Will you return, word for word, only the lines from the top of the data below down to and including the one with "[Zweryfikuj certyfikat w"?

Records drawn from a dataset
-- Opening Marker --
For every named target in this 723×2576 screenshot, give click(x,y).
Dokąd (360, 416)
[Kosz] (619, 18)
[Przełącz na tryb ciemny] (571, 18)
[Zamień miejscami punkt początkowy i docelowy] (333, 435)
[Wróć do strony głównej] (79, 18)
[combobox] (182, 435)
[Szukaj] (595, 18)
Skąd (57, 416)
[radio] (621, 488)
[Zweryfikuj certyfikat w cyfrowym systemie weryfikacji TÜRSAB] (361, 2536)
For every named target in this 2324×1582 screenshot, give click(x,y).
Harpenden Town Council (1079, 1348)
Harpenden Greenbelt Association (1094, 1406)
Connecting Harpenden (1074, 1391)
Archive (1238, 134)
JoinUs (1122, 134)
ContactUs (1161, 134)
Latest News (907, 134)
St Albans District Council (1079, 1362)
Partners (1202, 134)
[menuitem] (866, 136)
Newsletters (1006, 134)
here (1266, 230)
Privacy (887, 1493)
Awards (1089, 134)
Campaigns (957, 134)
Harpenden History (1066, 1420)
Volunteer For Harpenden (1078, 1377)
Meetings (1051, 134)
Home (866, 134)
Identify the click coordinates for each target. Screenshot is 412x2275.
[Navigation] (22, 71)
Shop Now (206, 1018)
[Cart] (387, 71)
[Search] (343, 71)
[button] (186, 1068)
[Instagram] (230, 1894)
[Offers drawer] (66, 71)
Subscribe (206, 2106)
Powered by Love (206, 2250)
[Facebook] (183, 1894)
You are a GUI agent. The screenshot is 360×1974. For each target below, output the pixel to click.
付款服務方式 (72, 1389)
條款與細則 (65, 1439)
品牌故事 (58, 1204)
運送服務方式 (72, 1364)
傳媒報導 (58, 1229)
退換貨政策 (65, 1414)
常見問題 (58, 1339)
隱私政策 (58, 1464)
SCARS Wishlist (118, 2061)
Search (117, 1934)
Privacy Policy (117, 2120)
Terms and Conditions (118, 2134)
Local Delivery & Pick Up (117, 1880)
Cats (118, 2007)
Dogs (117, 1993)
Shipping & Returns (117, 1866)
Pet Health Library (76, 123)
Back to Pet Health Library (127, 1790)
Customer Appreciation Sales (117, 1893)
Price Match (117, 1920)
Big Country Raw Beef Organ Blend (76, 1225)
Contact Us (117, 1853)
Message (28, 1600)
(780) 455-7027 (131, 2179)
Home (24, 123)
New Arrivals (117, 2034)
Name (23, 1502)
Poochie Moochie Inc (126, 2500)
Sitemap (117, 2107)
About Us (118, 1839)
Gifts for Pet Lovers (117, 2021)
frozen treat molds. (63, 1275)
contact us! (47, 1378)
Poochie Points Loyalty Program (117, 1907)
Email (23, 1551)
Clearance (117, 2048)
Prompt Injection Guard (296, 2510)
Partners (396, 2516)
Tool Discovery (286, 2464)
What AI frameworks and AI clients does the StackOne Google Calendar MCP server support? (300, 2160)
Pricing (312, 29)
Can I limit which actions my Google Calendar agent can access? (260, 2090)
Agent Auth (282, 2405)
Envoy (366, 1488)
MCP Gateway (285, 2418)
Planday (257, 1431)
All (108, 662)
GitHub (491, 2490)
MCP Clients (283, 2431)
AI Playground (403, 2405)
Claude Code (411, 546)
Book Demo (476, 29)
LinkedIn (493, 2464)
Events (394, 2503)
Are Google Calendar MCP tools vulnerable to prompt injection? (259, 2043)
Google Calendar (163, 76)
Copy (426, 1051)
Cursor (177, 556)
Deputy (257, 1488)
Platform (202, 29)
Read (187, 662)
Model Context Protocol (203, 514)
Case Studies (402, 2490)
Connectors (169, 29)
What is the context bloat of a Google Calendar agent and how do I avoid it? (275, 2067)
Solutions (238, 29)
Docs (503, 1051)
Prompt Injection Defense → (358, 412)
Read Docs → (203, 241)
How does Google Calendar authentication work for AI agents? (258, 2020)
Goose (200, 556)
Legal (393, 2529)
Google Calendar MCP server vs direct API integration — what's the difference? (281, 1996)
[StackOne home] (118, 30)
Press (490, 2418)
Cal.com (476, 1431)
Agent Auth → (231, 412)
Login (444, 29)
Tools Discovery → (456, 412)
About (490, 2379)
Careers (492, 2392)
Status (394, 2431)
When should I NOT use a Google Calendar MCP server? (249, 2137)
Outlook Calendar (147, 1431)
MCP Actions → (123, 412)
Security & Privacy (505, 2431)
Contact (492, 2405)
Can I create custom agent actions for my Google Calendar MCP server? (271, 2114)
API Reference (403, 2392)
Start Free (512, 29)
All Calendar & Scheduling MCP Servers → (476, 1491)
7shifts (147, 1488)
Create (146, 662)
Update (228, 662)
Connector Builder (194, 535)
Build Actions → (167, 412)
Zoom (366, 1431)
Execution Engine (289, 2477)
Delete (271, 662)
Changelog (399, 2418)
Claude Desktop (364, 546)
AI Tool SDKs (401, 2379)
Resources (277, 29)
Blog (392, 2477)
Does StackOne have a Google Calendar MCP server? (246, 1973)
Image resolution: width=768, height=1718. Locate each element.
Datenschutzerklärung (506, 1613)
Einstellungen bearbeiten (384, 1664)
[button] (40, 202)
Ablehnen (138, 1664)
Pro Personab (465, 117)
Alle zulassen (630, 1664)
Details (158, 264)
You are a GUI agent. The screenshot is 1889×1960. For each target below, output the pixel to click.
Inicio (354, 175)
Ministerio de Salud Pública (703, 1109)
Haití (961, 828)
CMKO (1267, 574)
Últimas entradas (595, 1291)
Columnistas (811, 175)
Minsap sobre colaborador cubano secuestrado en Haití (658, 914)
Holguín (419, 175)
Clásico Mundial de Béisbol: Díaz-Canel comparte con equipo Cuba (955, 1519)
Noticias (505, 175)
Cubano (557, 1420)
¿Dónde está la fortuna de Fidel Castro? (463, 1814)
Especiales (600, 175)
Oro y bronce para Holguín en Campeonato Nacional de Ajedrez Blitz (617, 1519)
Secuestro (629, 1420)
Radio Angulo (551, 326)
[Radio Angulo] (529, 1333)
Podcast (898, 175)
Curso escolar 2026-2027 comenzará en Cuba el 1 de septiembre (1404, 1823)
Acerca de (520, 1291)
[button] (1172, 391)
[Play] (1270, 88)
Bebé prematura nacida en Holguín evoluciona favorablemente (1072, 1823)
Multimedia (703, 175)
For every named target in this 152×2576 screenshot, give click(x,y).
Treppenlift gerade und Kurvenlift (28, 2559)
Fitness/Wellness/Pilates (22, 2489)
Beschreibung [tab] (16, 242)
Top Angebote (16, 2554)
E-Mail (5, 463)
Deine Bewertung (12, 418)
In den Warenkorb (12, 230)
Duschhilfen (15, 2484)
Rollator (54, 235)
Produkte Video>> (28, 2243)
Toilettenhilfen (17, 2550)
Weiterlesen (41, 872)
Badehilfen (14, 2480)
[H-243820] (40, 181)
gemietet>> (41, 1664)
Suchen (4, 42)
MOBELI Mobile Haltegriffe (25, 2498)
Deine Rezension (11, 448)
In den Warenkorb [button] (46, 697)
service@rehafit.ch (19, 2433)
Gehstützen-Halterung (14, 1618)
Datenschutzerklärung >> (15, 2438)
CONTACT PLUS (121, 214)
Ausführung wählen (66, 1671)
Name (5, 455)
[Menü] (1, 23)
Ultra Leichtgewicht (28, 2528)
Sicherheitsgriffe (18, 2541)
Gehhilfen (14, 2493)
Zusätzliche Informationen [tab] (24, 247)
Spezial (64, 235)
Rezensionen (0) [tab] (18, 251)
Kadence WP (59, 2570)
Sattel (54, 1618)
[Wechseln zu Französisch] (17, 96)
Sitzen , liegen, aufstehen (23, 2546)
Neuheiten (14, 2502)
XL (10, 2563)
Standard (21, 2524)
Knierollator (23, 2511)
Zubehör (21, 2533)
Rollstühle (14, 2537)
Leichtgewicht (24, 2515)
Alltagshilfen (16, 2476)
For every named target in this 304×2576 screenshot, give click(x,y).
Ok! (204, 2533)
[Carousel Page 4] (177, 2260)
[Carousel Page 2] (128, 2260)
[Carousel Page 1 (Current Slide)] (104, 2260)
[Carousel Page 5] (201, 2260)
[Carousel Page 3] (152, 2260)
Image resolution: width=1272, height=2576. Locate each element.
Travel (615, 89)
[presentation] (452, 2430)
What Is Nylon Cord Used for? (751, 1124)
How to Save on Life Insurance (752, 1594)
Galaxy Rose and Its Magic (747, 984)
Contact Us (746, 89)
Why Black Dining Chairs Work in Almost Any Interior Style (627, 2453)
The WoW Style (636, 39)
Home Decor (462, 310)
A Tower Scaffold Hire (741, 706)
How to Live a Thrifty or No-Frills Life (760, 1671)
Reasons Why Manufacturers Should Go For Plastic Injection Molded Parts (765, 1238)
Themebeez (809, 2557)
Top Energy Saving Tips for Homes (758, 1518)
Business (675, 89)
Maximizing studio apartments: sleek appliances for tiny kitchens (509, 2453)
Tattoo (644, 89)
-- Closing Marker --
▶ _SOLUTION_:
For every named target in this 723×2576 screenshot, give click(x,y).
Dokąd (360, 416)
[Kosz] (619, 18)
[Przełącz na tryb ciemny] (571, 18)
[Zamień miejscami punkt początkowy i docelowy] (333, 435)
[Wróć do strony głównej] (79, 18)
[combobox] (182, 435)
[Szukaj] (595, 18)
Skąd (57, 416)
[radio] (621, 488)
[Zweryfikuj certyfikat w cyfrowym systemie weryfikacji TÜRSAB] (361, 2536)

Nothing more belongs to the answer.